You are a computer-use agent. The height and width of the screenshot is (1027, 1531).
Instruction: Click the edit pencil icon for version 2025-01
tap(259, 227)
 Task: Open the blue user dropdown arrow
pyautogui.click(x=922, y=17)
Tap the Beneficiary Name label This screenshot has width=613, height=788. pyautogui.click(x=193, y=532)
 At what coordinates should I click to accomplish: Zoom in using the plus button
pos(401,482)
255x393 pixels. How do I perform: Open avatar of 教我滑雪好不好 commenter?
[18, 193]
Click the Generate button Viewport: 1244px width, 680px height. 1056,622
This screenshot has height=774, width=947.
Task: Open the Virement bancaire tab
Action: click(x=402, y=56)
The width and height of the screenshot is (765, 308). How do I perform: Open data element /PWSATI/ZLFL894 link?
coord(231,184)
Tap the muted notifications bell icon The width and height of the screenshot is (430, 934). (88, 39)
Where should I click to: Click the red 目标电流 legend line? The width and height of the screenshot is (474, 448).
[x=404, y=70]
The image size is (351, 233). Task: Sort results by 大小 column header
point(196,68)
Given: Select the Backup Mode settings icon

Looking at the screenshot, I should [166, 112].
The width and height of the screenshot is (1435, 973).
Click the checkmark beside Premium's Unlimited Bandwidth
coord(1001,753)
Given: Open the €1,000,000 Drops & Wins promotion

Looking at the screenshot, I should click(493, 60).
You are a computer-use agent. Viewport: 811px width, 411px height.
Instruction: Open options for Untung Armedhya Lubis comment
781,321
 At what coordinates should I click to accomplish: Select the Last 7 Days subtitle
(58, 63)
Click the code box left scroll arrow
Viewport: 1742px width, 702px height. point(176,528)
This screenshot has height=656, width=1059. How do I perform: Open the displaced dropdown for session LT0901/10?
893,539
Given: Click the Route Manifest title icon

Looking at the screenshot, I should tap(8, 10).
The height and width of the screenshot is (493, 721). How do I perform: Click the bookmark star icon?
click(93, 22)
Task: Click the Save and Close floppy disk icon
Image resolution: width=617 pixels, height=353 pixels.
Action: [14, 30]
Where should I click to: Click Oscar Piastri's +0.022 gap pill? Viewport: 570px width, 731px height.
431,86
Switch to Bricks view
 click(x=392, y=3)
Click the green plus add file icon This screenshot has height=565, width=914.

________

**Exercise objective**.
Please transcribe the entire listing precisely.

**Exercise response**.
You are a computer-use agent. The height and width of the screenshot is (1027, 1531).
Instruction: Click the edit pencil icon for version 2025-01
tap(259, 227)
 Task: Open the blue user dropdown arrow
pyautogui.click(x=922, y=17)
Tap the Beneficiary Name label This screenshot has width=613, height=788. pyautogui.click(x=193, y=532)
 At what coordinates should I click to accomplish: Zoom in using the plus button
pos(401,482)
255x393 pixels. How do I perform: Open avatar of 教我滑雪好不好 commenter?
[18, 193]
Click the Generate button Viewport: 1244px width, 680px height. 1056,622
This screenshot has height=774, width=947.
Task: Open the Virement bancaire tab
Action: click(x=402, y=56)
The width and height of the screenshot is (765, 308). How do I perform: Open data element /PWSATI/ZLFL894 link?
coord(231,184)
Tap the muted notifications bell icon The width and height of the screenshot is (430, 934). (88, 39)
Where should I click to: Click the red 目标电流 legend line? The width and height of the screenshot is (474, 448).
[x=404, y=70]
The image size is (351, 233). Task: Sort results by 大小 column header
point(196,68)
Given: Select the Backup Mode settings icon

Looking at the screenshot, I should [166, 112].
The width and height of the screenshot is (1435, 973).
Click the checkmark beside Premium's Unlimited Bandwidth
coord(1001,753)
Given: Open the €1,000,000 Drops & Wins promotion

Looking at the screenshot, I should click(493, 60).
You are a computer-use agent. Viewport: 811px width, 411px height.
Instruction: Open options for Untung Armedhya Lubis comment
781,321
 At what coordinates should I click to accomplish: Select the Last 7 Days subtitle
(58, 63)
Click the code box left scroll arrow
Viewport: 1742px width, 702px height. point(176,528)
This screenshot has height=656, width=1059. How do I perform: Open the displaced dropdown for session LT0901/10?
893,539
Given: Click the Route Manifest title icon

Looking at the screenshot, I should tap(8, 10).
The height and width of the screenshot is (493, 721). How do I perform: Click the bookmark star icon?
click(93, 22)
Task: Click the Save and Close floppy disk icon
Image resolution: width=617 pixels, height=353 pixels.
Action: [14, 30]
Where should I click to: Click Oscar Piastri's +0.022 gap pill? Viewport: 570px width, 731px height.
431,86
Switch to Bricks view
 click(x=392, y=3)
Click the green plus add file icon This screenshot has height=565, width=914.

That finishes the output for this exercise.